Print out every entry that follows, exactly as written.

[Start of Attachment]

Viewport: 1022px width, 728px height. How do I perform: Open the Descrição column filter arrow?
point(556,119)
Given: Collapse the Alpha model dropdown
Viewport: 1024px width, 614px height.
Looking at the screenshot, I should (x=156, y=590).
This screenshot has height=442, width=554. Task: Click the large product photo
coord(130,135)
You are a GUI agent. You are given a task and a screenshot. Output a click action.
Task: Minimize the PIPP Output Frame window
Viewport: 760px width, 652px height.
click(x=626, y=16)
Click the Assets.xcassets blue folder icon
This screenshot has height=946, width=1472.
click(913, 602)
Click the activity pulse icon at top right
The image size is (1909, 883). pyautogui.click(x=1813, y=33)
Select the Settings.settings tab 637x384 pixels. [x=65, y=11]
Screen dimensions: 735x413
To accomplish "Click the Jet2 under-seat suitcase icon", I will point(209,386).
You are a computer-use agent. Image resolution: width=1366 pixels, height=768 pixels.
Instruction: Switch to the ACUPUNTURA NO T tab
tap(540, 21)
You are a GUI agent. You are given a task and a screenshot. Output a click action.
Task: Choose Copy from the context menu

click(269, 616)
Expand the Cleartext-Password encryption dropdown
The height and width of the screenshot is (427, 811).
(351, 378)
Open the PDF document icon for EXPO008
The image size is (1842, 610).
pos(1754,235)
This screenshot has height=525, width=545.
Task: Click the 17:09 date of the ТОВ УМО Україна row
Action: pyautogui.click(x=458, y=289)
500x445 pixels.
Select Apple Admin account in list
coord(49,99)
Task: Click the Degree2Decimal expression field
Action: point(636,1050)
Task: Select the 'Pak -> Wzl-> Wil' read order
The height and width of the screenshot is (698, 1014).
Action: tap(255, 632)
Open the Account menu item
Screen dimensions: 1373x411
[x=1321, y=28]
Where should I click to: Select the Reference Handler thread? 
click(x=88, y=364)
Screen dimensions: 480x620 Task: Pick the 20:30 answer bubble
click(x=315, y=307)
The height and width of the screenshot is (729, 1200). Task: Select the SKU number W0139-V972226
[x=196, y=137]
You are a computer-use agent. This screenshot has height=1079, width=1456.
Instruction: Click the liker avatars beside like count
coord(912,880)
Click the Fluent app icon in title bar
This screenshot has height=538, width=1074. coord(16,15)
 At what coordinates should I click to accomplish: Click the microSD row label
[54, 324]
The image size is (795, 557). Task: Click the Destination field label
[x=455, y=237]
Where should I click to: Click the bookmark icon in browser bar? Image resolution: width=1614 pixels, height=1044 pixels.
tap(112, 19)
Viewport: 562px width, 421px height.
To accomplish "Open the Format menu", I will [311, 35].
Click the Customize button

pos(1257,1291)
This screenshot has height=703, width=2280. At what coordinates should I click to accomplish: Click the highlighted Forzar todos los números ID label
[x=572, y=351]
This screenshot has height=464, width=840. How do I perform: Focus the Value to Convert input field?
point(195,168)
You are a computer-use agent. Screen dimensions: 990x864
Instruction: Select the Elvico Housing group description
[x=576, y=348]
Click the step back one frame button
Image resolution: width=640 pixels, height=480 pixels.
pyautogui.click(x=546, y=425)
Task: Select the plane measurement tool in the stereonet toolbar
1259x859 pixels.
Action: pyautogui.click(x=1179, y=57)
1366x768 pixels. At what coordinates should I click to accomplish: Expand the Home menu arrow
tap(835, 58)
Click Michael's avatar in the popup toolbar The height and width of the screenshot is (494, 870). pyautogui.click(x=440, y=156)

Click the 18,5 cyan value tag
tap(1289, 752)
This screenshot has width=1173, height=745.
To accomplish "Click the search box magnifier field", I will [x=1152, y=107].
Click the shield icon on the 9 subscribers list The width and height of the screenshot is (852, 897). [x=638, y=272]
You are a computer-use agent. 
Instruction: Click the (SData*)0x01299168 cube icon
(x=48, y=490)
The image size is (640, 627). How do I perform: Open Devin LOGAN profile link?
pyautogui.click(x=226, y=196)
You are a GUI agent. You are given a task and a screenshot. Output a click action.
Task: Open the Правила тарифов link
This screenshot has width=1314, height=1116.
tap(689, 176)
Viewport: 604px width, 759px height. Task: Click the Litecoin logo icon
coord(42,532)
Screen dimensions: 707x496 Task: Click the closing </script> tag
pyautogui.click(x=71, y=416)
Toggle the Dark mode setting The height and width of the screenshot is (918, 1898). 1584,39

[End of Attachment]

REPLY
Viewport: 1022px width, 728px height. How do I perform: Open the Descrição column filter arrow?
point(556,119)
Given: Collapse the Alpha model dropdown
Viewport: 1024px width, 614px height.
Looking at the screenshot, I should (x=156, y=590).
This screenshot has height=442, width=554. Task: Click the large product photo
coord(130,135)
You are a GUI agent. You are given a task and a screenshot. Output a click action.
Task: Minimize the PIPP Output Frame window
Viewport: 760px width, 652px height.
click(x=626, y=16)
Click the Assets.xcassets blue folder icon
This screenshot has height=946, width=1472.
click(913, 602)
Click the activity pulse icon at top right
The image size is (1909, 883). pyautogui.click(x=1813, y=33)
Select the Settings.settings tab 637x384 pixels. [x=65, y=11]
Screen dimensions: 735x413
To accomplish "Click the Jet2 under-seat suitcase icon", I will point(209,386).
You are a computer-use agent. Image resolution: width=1366 pixels, height=768 pixels.
Instruction: Switch to the ACUPUNTURA NO T tab
tap(540, 21)
You are a GUI agent. You are given a task and a screenshot. Output a click action.
Task: Choose Copy from the context menu

click(269, 616)
Expand the Cleartext-Password encryption dropdown
The height and width of the screenshot is (427, 811).
(351, 378)
Open the PDF document icon for EXPO008
The image size is (1842, 610).
pos(1754,235)
This screenshot has height=525, width=545.
Task: Click the 17:09 date of the ТОВ УМО Україна row
Action: pyautogui.click(x=458, y=289)
500x445 pixels.
Select Apple Admin account in list
coord(49,99)
Task: Click the Degree2Decimal expression field
Action: point(636,1050)
Task: Select the 'Pak -> Wzl-> Wil' read order
The height and width of the screenshot is (698, 1014).
Action: tap(255, 632)
Open the Account menu item
Screen dimensions: 1373x411
[x=1321, y=28]
Where should I click to: Select the Reference Handler thread? 
click(x=88, y=364)
Screen dimensions: 480x620 Task: Pick the 20:30 answer bubble
click(x=315, y=307)
The height and width of the screenshot is (729, 1200). Task: Select the SKU number W0139-V972226
[x=196, y=137]
You are a computer-use agent. This screenshot has height=1079, width=1456.
Instruction: Click the liker avatars beside like count
coord(912,880)
Click the Fluent app icon in title bar
This screenshot has height=538, width=1074. coord(16,15)
 At what coordinates should I click to accomplish: Click the microSD row label
[54, 324]
The image size is (795, 557). Task: Click the Destination field label
[x=455, y=237]
Where should I click to: Click the bookmark icon in browser bar? Image resolution: width=1614 pixels, height=1044 pixels.
tap(112, 19)
Viewport: 562px width, 421px height.
To accomplish "Open the Format menu", I will [311, 35].
Click the Customize button

pos(1257,1291)
This screenshot has height=703, width=2280. At what coordinates should I click to accomplish: Click the highlighted Forzar todos los números ID label
[x=572, y=351]
This screenshot has height=464, width=840. How do I perform: Focus the Value to Convert input field?
point(195,168)
You are a computer-use agent. Screen dimensions: 990x864
Instruction: Select the Elvico Housing group description
[x=576, y=348]
Click the step back one frame button
Image resolution: width=640 pixels, height=480 pixels.
pyautogui.click(x=546, y=425)
Task: Select the plane measurement tool in the stereonet toolbar
1259x859 pixels.
Action: pyautogui.click(x=1179, y=57)
1366x768 pixels. At what coordinates should I click to accomplish: Expand the Home menu arrow
tap(835, 58)
Click Michael's avatar in the popup toolbar The height and width of the screenshot is (494, 870). pyautogui.click(x=440, y=156)

Click the 18,5 cyan value tag
tap(1289, 752)
This screenshot has width=1173, height=745.
To accomplish "Click the search box magnifier field", I will [x=1152, y=107].
Click the shield icon on the 9 subscribers list The width and height of the screenshot is (852, 897). [x=638, y=272]
You are a computer-use agent. 
Instruction: Click the (SData*)0x01299168 cube icon
(x=48, y=490)
The image size is (640, 627). How do I perform: Open Devin LOGAN profile link?
pyautogui.click(x=226, y=196)
You are a GUI agent. You are given a task and a screenshot. Output a click action.
Task: Open the Правила тарифов link
This screenshot has width=1314, height=1116.
tap(689, 176)
Viewport: 604px width, 759px height. Task: Click the Litecoin logo icon
coord(42,532)
Screen dimensions: 707x496 Task: Click the closing </script> tag
pyautogui.click(x=71, y=416)
Toggle the Dark mode setting The height and width of the screenshot is (918, 1898). 1584,39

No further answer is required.